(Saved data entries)

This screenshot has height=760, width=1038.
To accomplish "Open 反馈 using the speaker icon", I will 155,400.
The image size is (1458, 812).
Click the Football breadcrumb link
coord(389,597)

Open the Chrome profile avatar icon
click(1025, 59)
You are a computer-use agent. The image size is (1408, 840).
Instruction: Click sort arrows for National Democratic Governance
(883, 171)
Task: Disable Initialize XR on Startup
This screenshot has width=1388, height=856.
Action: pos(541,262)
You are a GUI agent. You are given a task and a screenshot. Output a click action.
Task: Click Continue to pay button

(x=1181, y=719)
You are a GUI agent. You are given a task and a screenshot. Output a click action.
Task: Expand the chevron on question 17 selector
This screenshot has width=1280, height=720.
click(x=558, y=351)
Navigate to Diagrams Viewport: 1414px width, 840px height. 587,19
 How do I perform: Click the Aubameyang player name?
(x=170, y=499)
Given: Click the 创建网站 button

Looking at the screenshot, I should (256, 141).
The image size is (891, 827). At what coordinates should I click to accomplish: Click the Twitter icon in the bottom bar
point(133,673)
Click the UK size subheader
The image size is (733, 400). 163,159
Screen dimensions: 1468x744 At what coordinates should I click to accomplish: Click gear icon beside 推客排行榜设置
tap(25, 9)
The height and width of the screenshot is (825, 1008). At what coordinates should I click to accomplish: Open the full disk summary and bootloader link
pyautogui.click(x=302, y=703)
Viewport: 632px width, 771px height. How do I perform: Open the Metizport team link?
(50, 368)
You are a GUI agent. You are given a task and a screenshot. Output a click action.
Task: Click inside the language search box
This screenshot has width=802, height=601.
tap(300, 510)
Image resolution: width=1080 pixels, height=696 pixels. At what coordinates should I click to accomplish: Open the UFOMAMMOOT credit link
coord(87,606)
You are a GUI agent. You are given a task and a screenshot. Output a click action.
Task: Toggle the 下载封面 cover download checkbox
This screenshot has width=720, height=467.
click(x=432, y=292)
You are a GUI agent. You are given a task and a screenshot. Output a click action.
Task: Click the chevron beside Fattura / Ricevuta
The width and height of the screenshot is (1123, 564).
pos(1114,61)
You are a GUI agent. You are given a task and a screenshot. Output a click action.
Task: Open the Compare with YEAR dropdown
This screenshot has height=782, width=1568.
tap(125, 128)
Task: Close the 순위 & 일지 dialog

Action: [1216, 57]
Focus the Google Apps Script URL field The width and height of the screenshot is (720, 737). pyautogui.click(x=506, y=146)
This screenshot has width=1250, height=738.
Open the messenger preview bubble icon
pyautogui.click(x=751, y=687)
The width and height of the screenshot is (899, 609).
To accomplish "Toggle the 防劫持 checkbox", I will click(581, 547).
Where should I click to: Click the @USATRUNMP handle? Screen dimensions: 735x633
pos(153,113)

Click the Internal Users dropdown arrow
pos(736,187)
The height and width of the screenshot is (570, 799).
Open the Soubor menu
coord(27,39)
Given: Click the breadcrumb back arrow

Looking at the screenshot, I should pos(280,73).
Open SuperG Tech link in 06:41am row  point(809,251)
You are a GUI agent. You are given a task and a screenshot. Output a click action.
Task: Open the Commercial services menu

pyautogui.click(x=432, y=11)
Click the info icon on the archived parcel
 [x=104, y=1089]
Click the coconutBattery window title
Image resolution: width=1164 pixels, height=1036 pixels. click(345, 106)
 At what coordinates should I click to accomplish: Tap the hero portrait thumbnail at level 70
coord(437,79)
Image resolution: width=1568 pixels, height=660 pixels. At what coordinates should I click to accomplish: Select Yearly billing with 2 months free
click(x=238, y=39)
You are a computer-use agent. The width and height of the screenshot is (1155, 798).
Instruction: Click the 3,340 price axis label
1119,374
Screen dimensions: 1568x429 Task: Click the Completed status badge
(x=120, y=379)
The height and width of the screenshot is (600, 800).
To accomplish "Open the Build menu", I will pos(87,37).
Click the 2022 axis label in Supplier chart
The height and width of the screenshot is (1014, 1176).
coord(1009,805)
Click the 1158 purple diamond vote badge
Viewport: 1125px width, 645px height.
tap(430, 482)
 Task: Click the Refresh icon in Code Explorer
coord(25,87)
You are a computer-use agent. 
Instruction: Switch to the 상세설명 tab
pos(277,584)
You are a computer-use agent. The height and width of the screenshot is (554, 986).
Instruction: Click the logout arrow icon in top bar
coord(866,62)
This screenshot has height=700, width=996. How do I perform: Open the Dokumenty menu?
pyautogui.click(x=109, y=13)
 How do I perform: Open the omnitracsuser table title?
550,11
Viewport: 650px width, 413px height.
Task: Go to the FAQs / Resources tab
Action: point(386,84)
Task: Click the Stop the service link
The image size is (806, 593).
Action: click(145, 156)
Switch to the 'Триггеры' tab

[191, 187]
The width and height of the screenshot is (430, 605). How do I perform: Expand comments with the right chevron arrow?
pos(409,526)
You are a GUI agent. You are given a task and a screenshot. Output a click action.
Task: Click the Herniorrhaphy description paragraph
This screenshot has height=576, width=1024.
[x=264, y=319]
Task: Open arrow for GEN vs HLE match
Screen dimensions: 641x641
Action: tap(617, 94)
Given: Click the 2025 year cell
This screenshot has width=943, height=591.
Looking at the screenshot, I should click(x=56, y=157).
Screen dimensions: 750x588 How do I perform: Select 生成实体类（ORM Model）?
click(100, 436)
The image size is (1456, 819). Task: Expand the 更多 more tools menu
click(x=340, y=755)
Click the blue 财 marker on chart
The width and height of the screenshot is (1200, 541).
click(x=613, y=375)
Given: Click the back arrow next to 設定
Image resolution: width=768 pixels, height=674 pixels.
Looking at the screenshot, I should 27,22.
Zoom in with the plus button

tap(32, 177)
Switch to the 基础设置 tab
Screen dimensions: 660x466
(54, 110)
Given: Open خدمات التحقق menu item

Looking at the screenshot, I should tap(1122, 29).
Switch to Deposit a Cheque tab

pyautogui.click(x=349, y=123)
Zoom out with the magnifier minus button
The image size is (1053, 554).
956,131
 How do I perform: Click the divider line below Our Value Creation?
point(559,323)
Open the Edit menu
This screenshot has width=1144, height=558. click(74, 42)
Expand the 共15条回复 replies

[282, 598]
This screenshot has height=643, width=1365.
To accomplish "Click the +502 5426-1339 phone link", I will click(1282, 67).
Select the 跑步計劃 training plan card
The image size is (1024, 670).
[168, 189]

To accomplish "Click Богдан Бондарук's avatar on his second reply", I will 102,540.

◆ **TASK ITEM**
Please retype every entry above exactly as it stands.

◆ **EXPECTED ANSWER**
This screenshot has height=760, width=1038.
To accomplish "Open 反馈 using the speaker icon", I will 155,400.
The image size is (1458, 812).
Click the Football breadcrumb link
coord(389,597)

Open the Chrome profile avatar icon
click(1025, 59)
You are a computer-use agent. The image size is (1408, 840).
Instruction: Click sort arrows for National Democratic Governance
(883, 171)
Task: Disable Initialize XR on Startup
This screenshot has width=1388, height=856.
Action: pos(541,262)
You are a GUI agent. You are given a task and a screenshot. Output a click action.
Task: Click Continue to pay button

(x=1181, y=719)
You are a GUI agent. You are given a task and a screenshot. Output a click action.
Task: Expand the chevron on question 17 selector
This screenshot has width=1280, height=720.
click(x=558, y=351)
Navigate to Diagrams Viewport: 1414px width, 840px height. 587,19
 How do I perform: Click the Aubameyang player name?
(x=170, y=499)
Given: Click the 创建网站 button

Looking at the screenshot, I should (256, 141).
The image size is (891, 827). At what coordinates should I click to accomplish: Click the Twitter icon in the bottom bar
point(133,673)
Click the UK size subheader
The image size is (733, 400). 163,159
Screen dimensions: 1468x744 At what coordinates should I click to accomplish: Click gear icon beside 推客排行榜设置
tap(25, 9)
The height and width of the screenshot is (825, 1008). At what coordinates should I click to accomplish: Open the full disk summary and bootloader link
pyautogui.click(x=302, y=703)
Viewport: 632px width, 771px height. How do I perform: Open the Metizport team link?
(50, 368)
You are a GUI agent. You are given a task and a screenshot. Output a click action.
Task: Click inside the language search box
This screenshot has width=802, height=601.
tap(300, 510)
Image resolution: width=1080 pixels, height=696 pixels. At what coordinates should I click to accomplish: Open the UFOMAMMOOT credit link
coord(87,606)
You are a GUI agent. You are given a task and a screenshot. Output a click action.
Task: Toggle the 下载封面 cover download checkbox
This screenshot has width=720, height=467.
click(x=432, y=292)
You are a GUI agent. You are given a task and a screenshot. Output a click action.
Task: Click the chevron beside Fattura / Ricevuta
The width and height of the screenshot is (1123, 564).
pos(1114,61)
You are a GUI agent. You are given a task and a screenshot. Output a click action.
Task: Open the Compare with YEAR dropdown
This screenshot has height=782, width=1568.
tap(125, 128)
Task: Close the 순위 & 일지 dialog

Action: [1216, 57]
Focus the Google Apps Script URL field The width and height of the screenshot is (720, 737). pyautogui.click(x=506, y=146)
This screenshot has width=1250, height=738.
Open the messenger preview bubble icon
pyautogui.click(x=751, y=687)
The width and height of the screenshot is (899, 609).
To accomplish "Toggle the 防劫持 checkbox", I will click(581, 547).
Where should I click to: Click the @USATRUNMP handle? Screen dimensions: 735x633
pos(153,113)

Click the Internal Users dropdown arrow
pos(736,187)
The height and width of the screenshot is (570, 799).
Open the Soubor menu
coord(27,39)
Given: Click the breadcrumb back arrow

Looking at the screenshot, I should pos(280,73).
Open SuperG Tech link in 06:41am row  point(809,251)
You are a GUI agent. You are given a task and a screenshot. Output a click action.
Task: Open the Commercial services menu

pyautogui.click(x=432, y=11)
Click the info icon on the archived parcel
 [x=104, y=1089]
Click the coconutBattery window title
Image resolution: width=1164 pixels, height=1036 pixels. click(345, 106)
 At what coordinates should I click to accomplish: Tap the hero portrait thumbnail at level 70
coord(437,79)
Image resolution: width=1568 pixels, height=660 pixels. At what coordinates should I click to accomplish: Select Yearly billing with 2 months free
click(x=238, y=39)
You are a computer-use agent. The width and height of the screenshot is (1155, 798).
Instruction: Click the 3,340 price axis label
1119,374
Screen dimensions: 1568x429 Task: Click the Completed status badge
(x=120, y=379)
The height and width of the screenshot is (600, 800).
To accomplish "Open the Build menu", I will pos(87,37).
Click the 2022 axis label in Supplier chart
The height and width of the screenshot is (1014, 1176).
coord(1009,805)
Click the 1158 purple diamond vote badge
Viewport: 1125px width, 645px height.
tap(430, 482)
 Task: Click the Refresh icon in Code Explorer
coord(25,87)
You are a computer-use agent. 
Instruction: Switch to the 상세설명 tab
pos(277,584)
You are a computer-use agent. The height and width of the screenshot is (554, 986).
Instruction: Click the logout arrow icon in top bar
coord(866,62)
This screenshot has height=700, width=996. How do I perform: Open the Dokumenty menu?
pyautogui.click(x=109, y=13)
 How do I perform: Open the omnitracsuser table title?
550,11
Viewport: 650px width, 413px height.
Task: Go to the FAQs / Resources tab
Action: point(386,84)
Task: Click the Stop the service link
The image size is (806, 593).
Action: click(145, 156)
Switch to the 'Триггеры' tab

[191, 187]
The width and height of the screenshot is (430, 605). How do I perform: Expand comments with the right chevron arrow?
pos(409,526)
You are a GUI agent. You are given a task and a screenshot. Output a click action.
Task: Click the Herniorrhaphy description paragraph
This screenshot has height=576, width=1024.
[x=264, y=319]
Task: Open arrow for GEN vs HLE match
Screen dimensions: 641x641
Action: tap(617, 94)
Given: Click the 2025 year cell
This screenshot has width=943, height=591.
Looking at the screenshot, I should click(x=56, y=157).
Screen dimensions: 750x588 How do I perform: Select 生成实体类（ORM Model）?
click(100, 436)
The image size is (1456, 819). Task: Expand the 更多 more tools menu
click(x=340, y=755)
Click the blue 财 marker on chart
The width and height of the screenshot is (1200, 541).
click(x=613, y=375)
Given: Click the back arrow next to 設定
Image resolution: width=768 pixels, height=674 pixels.
Looking at the screenshot, I should 27,22.
Zoom in with the plus button

tap(32, 177)
Switch to the 基础设置 tab
Screen dimensions: 660x466
(54, 110)
Given: Open خدمات التحقق menu item

Looking at the screenshot, I should tap(1122, 29).
Switch to Deposit a Cheque tab

pyautogui.click(x=349, y=123)
Zoom out with the magnifier minus button
The image size is (1053, 554).
956,131
 How do I perform: Click the divider line below Our Value Creation?
point(559,323)
Open the Edit menu
This screenshot has width=1144, height=558. click(74, 42)
Expand the 共15条回复 replies

[282, 598]
This screenshot has height=643, width=1365.
To accomplish "Click the +502 5426-1339 phone link", I will click(1282, 67).
Select the 跑步計劃 training plan card
The image size is (1024, 670).
[168, 189]

To accomplish "Click Богдан Бондарук's avatar on his second reply", I will 102,540.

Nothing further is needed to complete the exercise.